Quatre ans après la libéralisation, les réserves ne dépassent pas 30 jours alors que le minimum légal est de 60. Il est normal que l’Etat réagisse. C’est son rôle et sa responsabilité. Et il peut le faire par tout moyen, par l’exploitation des capacités de stockage de la Samir ou par d’autres scénarii.

- L’Etat va louer les bacs de stockage de la Samir. Une démarche présentée comme win-win. Le Maroc y gagne, notamment, le renforcement de ses réserves de sécurité. La Samir y gagne, entre autres, des revenus locatifs pour entretenir l’unité de production. Mais l’opération pourrait-elle préfigurer, ou du moins faciliter la relance globale de l’activité, à savoir le raffinage ?

Casquette de syndicalistes à part, nous sommes des Marocains. L’intérêt du Maroc prime. Nous allons œuvrer pour encourager toute opération qui va en ce sens. Aujourd’hui, notre pays a besoin de renforcer ses capacités de stockage pour prévenir d’éventuelles évolutions. L’initiative de l’Etat s’inscrit dans cette réalité immédiate.

Du reste, nous considérons que la cession est l’élément clé pour donner une issue globale au dossier. Nous espérons que cet épisode de la location persuade les réfractaires sur le fait que l’intérêt du pays passe par le sauvetage de la Samir.

Nous appelons à la libération de la Samir. Nous considérons aujourd’hui que la Samir est en captivité. C’est un monstre redouté. Mais l’intérêt du Royaume, c’est qu’il sorte pour jouer son rôle de contrepoids sur le marché.

- Je poserai la question autrement : la démarche de l’Etat peut-elle entraver le redémarrage de la Samir qui passe par la cession de ses actifs ?
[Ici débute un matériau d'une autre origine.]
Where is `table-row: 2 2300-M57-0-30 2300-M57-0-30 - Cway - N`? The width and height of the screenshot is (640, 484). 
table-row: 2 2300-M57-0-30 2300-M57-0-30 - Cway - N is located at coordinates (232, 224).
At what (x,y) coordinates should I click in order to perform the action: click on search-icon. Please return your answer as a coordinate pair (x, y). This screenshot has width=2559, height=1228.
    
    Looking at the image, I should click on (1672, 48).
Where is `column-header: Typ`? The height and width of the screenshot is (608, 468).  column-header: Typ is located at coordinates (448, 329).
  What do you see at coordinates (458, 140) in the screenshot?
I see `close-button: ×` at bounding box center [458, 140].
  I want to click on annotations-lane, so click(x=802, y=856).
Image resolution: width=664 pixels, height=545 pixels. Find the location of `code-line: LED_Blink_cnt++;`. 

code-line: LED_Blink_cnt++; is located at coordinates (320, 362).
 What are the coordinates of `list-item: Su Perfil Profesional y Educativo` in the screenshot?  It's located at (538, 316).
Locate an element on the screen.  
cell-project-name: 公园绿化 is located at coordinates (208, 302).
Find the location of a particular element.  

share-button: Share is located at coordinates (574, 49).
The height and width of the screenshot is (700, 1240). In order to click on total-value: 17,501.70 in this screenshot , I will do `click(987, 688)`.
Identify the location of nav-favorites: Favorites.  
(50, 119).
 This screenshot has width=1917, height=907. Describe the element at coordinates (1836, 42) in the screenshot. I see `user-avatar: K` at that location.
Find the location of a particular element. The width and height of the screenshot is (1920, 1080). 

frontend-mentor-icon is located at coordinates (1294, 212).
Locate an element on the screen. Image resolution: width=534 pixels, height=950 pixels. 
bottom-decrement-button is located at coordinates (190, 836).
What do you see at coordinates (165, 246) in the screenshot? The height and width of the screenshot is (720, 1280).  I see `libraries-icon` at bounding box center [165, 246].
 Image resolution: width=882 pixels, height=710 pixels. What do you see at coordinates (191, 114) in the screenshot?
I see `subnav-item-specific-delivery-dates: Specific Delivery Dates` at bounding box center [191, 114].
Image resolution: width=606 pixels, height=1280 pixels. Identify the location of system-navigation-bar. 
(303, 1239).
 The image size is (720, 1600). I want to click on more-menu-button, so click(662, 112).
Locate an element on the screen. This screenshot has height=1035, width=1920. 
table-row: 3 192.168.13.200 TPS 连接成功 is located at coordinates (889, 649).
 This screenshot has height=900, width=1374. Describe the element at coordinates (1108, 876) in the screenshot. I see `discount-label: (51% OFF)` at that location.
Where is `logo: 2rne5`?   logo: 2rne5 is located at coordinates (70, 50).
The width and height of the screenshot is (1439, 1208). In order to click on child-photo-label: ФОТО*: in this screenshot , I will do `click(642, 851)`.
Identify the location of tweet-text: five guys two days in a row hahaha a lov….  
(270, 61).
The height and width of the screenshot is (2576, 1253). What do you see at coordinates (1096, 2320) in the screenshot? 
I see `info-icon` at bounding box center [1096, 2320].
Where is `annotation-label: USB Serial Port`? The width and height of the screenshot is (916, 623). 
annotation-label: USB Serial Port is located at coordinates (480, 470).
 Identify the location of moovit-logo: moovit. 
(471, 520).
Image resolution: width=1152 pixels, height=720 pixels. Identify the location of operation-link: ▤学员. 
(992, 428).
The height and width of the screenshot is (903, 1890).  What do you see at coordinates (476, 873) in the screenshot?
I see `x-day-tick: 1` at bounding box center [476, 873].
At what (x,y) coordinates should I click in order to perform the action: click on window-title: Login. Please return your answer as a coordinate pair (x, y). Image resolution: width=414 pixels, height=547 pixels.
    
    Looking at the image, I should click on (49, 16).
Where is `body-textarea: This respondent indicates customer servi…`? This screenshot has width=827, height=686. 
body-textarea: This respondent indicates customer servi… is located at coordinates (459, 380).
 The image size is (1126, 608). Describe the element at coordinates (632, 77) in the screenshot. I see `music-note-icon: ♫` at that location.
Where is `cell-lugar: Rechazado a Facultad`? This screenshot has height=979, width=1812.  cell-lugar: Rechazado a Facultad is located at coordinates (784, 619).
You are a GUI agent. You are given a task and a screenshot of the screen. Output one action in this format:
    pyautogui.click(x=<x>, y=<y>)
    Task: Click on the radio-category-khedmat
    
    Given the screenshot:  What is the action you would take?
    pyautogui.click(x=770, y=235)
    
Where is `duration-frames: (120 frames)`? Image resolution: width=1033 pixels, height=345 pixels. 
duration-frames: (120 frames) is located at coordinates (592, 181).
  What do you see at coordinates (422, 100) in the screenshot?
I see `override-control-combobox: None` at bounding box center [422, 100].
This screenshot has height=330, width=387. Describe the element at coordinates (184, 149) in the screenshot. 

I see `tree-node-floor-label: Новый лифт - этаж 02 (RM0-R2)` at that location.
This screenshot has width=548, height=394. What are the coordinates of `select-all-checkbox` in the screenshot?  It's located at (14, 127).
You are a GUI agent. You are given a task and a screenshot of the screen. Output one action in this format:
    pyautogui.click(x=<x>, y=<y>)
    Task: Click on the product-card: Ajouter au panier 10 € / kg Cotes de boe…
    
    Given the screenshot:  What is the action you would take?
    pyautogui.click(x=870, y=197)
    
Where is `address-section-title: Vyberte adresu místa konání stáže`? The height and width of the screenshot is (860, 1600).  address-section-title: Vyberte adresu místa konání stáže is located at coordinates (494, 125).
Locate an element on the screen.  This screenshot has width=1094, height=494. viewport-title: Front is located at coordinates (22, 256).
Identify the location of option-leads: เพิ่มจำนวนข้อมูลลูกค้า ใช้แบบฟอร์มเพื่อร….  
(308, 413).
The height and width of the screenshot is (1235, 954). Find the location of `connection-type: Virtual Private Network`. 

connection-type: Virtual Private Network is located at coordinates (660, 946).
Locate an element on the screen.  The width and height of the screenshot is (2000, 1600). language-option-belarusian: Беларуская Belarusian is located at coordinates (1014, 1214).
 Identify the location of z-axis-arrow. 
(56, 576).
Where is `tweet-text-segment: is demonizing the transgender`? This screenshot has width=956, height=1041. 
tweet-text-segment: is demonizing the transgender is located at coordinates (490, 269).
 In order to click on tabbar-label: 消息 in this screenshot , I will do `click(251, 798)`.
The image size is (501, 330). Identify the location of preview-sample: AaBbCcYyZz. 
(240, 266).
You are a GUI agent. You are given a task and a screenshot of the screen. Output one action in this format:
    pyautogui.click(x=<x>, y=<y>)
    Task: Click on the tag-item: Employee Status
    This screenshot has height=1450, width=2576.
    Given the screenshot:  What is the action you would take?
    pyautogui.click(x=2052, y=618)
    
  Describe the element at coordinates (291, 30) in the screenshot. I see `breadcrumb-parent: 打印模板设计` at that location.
L’ordonnance qui a autorisé la location a instauré des garanties. Elle énonce que le bail sera résilié de plein droit en cas de cession aux tiers.

Par ailleurs, nous suivons le dossier. Nous soutiendrons et applaudirons toute démarche dès lors qu’elle ne constitue pas un obstacle à la cession. Nous n’avons pas signé un chèque en blanc.

Mais ce qui nous rassure aujourd’hui, c’est que le locataire est l’Etat marocain. C’est une garantie en soi. S’il s’agissait d’une autre partie, notre position aurait été différente.

- Avez-vous été sollicité ou impliqué dans l’opération ?

Chaque partie aura ses fonctions. Nous aurons la nôtre. Mais à l’heure actuelle, il n’y a pas de décision officielle sur la conclusion du contrat.